> **DOCUMENT TEXT**:
start

If it is implementation defined, then for example, why it is safe to pass struct to dll
Because the dll and the caller follow the same Application binary interface (ABI) that defines the layout.
By the way, dll are a language extension and not part of standard C++.
if this dll could have been compiled with different compiler, which could have different method for struct padding?
If the library and the dependent don't follow an intercompatible ABI, then they cannot work together.
Is structpadding method enforced by the OS's ABI
Yes, class layout (structs are classes) is defined by the ABI.
For example padding will be the same on all Windows platforms
Not quite, since Windows on ARM has a different ABI for example. But within the same CPU architecture, the layout would be the same in Windows.
Or is there standard method for padding when compiling for PC (x64 or x86_64 systems) that is used in every modern compiler?
No, there is no universal class layout followed by OS, even within x86_64 architecture.
From what I checked, g++ compiles structs in such way, that it inserts minimum amount of padding, just to ensure alignment of next variable.
All objects in C++ must be aligned as per the alignment requirement of the type of the object. This guarantee isn't compiler specific. However alignment requirements of types - and even the sizes of types - vary across different ABIs.
Bonus info: Compilers have language extensions that remove such guarantee.
There are 3 bytes of padding after a because it is minimum amount that will give us suitably aligned address for b. Can we take for granted that compilers will do this that way?
In general no. On some systems, alignof(std::uint32_t) == 1 in which case there wouldn't be need for any padding.
Within a single ABI, you can take for granted that the layout is the same, but across multiple systems - which might not follow the same ABI - you cannot take it for granted.
When dealing with binary layout across systems (for example, when reading from a file or network), the standard compliant way is to treat the data as an array of bytes1, and to copy each sequence of bytes2 from pre-determined offsets onto fixed width3 fundamental objects (not classes whose layout may differ). In practice, you don't need to care about sign representation although that used to be a problem historically.
If the optimiser does its job, there ideally shouldn't be any performance penalty if the layout of input data matches the native layout. In case it doesn't match, then there may be a cost (compared to a matching layout) that cannot be optimised away.
1 This isn't sufficient when byte size differs across systems, but you don't need to worry about that since you care about x86_64 only.
2 In order to support systems with varying byte endianness, you must interpret the bytes in order of their significance rather than memory order, but you don't need to worry about that since you care about x86_64 only.
3 I.e. not int, short, long etc., but rather std::int32_t etc.

The C and C++ standards were written to describe existing languages. In situations where 99+% of implementations would do things a certain way, and it was obvious that implementations should do things that way absent a compelling reason for doing otherwise, the standards would generally leave open the possibility of implementations doing something unusual.

end

> **PROVIDED DATA**:
start

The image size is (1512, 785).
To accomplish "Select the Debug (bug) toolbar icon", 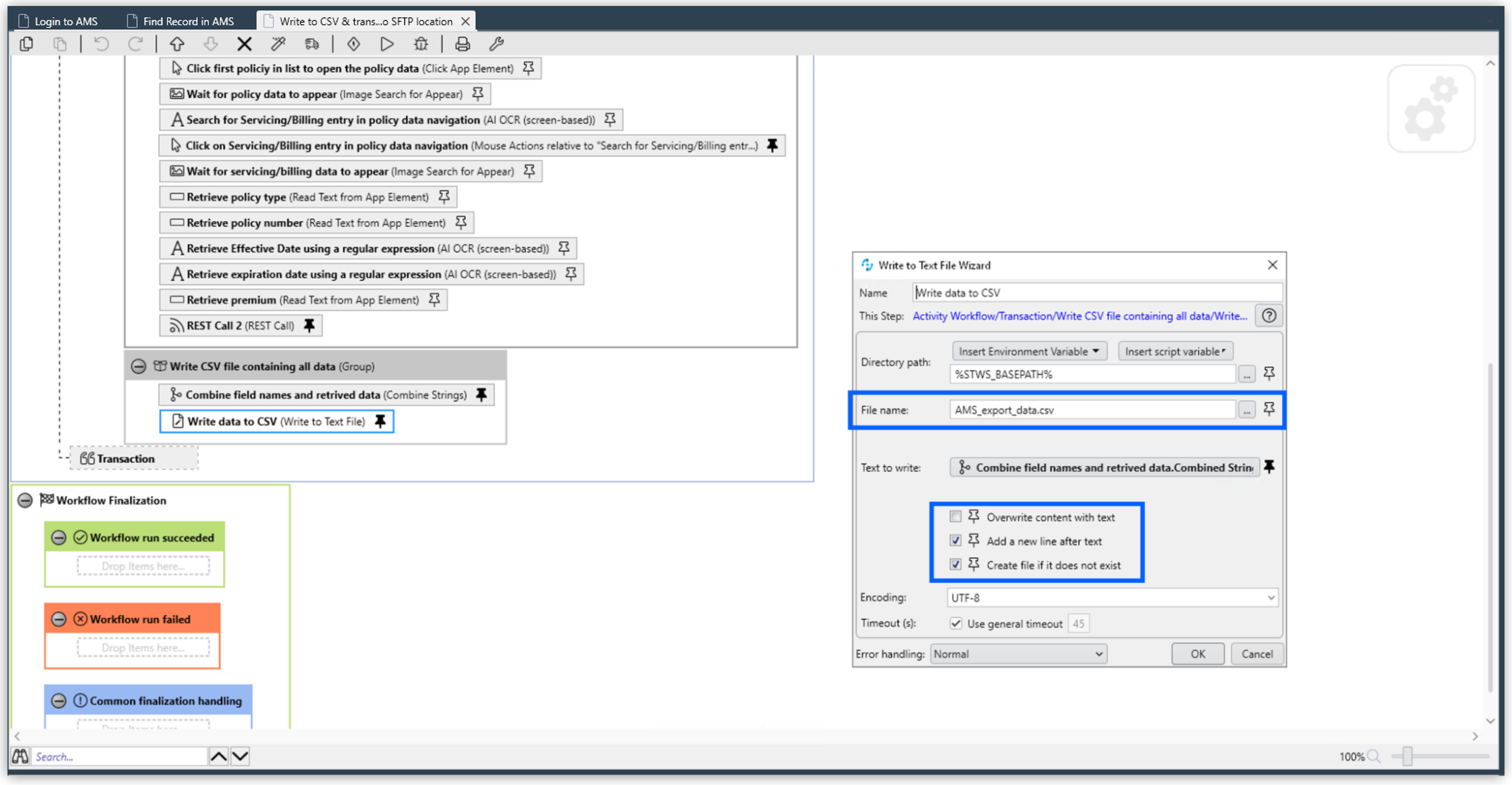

end

> **TASKS AND EXERCISES**:
• A. In the struct padding thread, condense the paragraph beginning "All objects in C++ must be aligned" into a shorter version that keeps its main facts.
• B. Name every integer type that appears in the struct padding thread.
• C. Answer from the struct padding thread:
(i) What defines class layout?
(ii) How many bytes of padding come after a?
(iii) What is given as an example of Windows with a different ABI?

> **TASK RESPONSES**:
• A. Every C++ object must meet the alignment requirement of its type, and this guarantee does not depend on the compiler. Type alignment requirements, and even type sizes, differ between ABIs.

• B.
std::uint32_t
int
short
long
std::int32_t

• C.
(i) The ABI.
(ii) Three bytes.
(iii) Windows on ARM.